THE TASK: Look below for the line that contains "This screenshot has width=314, height=288.", then copy it and each following line exactly, through and including the line that contains "Screen dimensions: 479x251".

----

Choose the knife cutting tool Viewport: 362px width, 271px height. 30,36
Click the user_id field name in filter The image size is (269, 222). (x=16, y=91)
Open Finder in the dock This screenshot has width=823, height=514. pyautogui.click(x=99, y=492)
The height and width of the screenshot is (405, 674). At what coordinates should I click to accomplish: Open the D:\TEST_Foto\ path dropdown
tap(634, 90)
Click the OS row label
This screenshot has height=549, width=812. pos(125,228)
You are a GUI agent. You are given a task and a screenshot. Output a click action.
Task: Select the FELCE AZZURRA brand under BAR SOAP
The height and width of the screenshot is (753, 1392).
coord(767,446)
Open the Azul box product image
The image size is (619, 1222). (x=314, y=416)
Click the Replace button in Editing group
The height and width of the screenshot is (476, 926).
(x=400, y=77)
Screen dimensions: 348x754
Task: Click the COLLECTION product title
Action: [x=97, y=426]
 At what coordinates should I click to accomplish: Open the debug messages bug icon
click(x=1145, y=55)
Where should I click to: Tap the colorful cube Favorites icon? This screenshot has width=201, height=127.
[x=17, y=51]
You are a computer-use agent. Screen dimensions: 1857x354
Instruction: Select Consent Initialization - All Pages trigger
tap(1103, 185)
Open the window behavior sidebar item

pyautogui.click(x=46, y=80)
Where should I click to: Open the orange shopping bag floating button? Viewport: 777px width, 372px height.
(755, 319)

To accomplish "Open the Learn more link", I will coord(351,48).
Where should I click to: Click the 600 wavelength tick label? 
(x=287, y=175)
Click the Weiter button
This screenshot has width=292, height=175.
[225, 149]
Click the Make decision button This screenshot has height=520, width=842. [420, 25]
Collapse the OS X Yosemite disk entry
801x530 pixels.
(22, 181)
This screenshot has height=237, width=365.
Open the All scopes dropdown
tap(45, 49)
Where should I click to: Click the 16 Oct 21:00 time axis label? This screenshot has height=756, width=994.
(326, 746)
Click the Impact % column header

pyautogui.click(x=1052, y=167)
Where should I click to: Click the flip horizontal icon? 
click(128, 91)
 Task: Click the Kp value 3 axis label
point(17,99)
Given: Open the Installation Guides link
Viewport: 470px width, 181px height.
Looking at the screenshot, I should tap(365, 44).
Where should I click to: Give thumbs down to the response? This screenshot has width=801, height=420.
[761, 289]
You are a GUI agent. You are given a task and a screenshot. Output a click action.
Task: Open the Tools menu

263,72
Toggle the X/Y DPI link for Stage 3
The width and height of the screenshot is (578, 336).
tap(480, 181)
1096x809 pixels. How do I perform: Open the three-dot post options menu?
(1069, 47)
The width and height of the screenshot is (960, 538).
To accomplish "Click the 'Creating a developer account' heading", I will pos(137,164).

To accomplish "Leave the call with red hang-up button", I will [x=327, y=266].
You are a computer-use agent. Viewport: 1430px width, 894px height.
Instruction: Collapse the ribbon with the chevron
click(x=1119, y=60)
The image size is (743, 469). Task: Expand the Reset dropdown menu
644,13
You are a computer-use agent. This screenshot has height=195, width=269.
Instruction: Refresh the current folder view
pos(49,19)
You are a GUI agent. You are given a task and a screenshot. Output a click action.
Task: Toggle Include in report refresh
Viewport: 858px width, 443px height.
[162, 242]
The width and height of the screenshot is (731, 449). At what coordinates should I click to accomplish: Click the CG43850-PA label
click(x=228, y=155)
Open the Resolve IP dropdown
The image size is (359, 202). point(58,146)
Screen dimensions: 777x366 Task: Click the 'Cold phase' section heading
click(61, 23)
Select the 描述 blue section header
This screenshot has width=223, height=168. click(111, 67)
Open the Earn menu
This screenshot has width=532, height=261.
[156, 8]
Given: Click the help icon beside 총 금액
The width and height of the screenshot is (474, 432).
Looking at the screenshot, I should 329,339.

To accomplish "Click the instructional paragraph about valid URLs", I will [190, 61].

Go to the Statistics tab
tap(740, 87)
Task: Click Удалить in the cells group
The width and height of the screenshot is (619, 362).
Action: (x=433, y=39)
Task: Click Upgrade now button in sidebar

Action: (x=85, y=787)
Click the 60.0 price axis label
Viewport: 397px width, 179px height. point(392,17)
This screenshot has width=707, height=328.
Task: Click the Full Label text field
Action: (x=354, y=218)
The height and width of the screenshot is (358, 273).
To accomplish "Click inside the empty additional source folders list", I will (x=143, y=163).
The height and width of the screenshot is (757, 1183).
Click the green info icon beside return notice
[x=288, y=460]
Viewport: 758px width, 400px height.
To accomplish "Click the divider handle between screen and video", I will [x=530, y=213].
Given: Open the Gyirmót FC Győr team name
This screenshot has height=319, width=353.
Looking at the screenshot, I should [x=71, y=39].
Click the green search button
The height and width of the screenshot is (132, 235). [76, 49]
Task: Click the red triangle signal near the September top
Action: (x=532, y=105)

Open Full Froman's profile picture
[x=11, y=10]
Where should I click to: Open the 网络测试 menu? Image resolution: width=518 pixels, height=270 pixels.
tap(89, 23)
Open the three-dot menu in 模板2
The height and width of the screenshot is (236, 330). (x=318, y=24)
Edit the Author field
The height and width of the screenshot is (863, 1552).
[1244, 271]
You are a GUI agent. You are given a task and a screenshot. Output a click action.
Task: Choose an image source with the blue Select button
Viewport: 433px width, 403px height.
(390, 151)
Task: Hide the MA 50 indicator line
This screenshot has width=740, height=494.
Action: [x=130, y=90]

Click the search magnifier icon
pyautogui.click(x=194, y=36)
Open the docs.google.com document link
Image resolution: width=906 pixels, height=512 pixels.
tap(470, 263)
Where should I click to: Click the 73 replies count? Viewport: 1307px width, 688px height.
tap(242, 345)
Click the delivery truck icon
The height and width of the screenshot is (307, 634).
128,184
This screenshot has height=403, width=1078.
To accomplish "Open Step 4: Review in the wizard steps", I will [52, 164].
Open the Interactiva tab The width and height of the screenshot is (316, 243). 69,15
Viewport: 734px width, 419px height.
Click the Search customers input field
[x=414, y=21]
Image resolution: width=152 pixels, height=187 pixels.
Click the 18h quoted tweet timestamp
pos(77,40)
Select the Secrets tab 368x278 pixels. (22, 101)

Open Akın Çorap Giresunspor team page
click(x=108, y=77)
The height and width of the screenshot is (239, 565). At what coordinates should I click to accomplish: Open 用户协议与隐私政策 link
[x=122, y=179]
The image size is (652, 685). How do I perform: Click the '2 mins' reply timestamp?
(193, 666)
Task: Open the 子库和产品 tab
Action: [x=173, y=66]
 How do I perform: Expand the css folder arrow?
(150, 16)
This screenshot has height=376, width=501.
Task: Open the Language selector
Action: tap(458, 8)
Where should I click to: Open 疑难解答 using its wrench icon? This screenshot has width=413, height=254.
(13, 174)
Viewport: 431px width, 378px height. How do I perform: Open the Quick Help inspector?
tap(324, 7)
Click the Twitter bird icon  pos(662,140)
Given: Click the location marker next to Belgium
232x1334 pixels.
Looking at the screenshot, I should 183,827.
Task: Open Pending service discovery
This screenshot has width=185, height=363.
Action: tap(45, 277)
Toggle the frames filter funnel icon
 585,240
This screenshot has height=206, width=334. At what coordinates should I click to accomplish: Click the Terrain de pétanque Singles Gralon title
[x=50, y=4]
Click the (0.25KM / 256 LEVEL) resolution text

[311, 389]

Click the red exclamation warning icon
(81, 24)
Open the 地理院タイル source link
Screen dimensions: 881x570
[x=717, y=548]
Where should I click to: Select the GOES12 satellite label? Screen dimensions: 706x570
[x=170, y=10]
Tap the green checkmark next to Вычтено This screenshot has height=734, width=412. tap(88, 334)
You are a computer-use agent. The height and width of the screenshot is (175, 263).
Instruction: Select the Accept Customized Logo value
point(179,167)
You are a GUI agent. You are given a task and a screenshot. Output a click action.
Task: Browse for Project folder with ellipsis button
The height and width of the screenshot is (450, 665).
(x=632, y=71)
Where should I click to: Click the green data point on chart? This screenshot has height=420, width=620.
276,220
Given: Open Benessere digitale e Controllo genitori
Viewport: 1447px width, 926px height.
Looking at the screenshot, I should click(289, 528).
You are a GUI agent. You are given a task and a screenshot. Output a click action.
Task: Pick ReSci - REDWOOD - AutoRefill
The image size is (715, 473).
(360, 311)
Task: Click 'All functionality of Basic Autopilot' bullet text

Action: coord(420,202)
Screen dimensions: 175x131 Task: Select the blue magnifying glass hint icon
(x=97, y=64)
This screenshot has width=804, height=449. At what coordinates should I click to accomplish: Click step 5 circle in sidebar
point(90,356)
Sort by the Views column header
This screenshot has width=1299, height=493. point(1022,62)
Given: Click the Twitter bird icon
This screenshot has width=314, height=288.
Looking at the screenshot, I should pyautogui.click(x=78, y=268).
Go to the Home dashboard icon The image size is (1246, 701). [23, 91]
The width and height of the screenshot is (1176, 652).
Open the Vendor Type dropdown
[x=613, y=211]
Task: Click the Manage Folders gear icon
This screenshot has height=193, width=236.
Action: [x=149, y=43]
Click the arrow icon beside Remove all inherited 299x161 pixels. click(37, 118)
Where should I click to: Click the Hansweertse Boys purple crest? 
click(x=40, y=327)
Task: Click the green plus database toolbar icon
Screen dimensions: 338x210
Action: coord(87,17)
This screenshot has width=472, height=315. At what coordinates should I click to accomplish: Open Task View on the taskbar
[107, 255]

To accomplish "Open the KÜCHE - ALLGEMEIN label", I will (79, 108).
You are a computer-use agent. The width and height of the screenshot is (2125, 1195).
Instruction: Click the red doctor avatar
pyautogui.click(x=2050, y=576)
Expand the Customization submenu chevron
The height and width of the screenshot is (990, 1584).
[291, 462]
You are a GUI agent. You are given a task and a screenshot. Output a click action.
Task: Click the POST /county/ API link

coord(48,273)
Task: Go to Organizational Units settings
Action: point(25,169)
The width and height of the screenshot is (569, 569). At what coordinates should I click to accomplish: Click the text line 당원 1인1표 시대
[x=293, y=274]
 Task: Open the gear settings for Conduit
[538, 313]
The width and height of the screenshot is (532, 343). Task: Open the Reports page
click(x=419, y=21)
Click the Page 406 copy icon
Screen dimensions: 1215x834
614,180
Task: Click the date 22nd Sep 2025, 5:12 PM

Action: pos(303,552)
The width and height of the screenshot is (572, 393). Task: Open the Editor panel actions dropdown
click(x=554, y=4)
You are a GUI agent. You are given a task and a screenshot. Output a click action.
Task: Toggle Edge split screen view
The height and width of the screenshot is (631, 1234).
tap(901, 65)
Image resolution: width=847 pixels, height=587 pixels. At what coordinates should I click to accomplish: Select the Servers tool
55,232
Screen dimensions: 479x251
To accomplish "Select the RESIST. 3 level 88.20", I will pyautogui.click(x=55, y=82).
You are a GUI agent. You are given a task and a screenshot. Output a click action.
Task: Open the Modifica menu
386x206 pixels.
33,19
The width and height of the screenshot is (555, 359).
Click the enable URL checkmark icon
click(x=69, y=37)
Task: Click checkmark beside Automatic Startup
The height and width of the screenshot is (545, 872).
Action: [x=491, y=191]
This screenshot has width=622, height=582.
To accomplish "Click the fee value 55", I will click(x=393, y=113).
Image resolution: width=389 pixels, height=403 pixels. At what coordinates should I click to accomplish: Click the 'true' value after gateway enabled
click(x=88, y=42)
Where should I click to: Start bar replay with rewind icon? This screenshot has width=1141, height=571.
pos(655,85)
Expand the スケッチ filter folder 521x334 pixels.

----

REPLY:
This screenshot has width=314, height=288.
Looking at the screenshot, I should pyautogui.click(x=78, y=268).
Go to the Home dashboard icon The image size is (1246, 701). [23, 91]
The width and height of the screenshot is (1176, 652).
Open the Vendor Type dropdown
[x=613, y=211]
Task: Click the Manage Folders gear icon
This screenshot has height=193, width=236.
Action: [x=149, y=43]
Click the arrow icon beside Remove all inherited 299x161 pixels. click(37, 118)
Where should I click to: Click the Hansweertse Boys purple crest? 
click(x=40, y=327)
Task: Click the green plus database toolbar icon
Screen dimensions: 338x210
Action: coord(87,17)
This screenshot has width=472, height=315. At what coordinates should I click to accomplish: Open Task View on the taskbar
[107, 255]

To accomplish "Open the KÜCHE - ALLGEMEIN label", I will (79, 108).
You are a computer-use agent. The width and height of the screenshot is (2125, 1195).
Instruction: Click the red doctor avatar
pyautogui.click(x=2050, y=576)
Expand the Customization submenu chevron
The height and width of the screenshot is (990, 1584).
[291, 462]
You are a GUI agent. You are given a task and a screenshot. Output a click action.
Task: Click the POST /county/ API link

coord(48,273)
Task: Go to Organizational Units settings
Action: point(25,169)
The width and height of the screenshot is (569, 569). At what coordinates should I click to accomplish: Click the text line 당원 1인1표 시대
[x=293, y=274]
 Task: Open the gear settings for Conduit
[538, 313]
The width and height of the screenshot is (532, 343). Task: Open the Reports page
click(x=419, y=21)
Click the Page 406 copy icon
Screen dimensions: 1215x834
614,180
Task: Click the date 22nd Sep 2025, 5:12 PM

Action: pos(303,552)
The width and height of the screenshot is (572, 393). Task: Open the Editor panel actions dropdown
click(x=554, y=4)
You are a GUI agent. You are given a task and a screenshot. Output a click action.
Task: Toggle Edge split screen view
The height and width of the screenshot is (631, 1234).
tap(901, 65)
Image resolution: width=847 pixels, height=587 pixels. At what coordinates should I click to accomplish: Select the Servers tool
55,232
Screen dimensions: 479x251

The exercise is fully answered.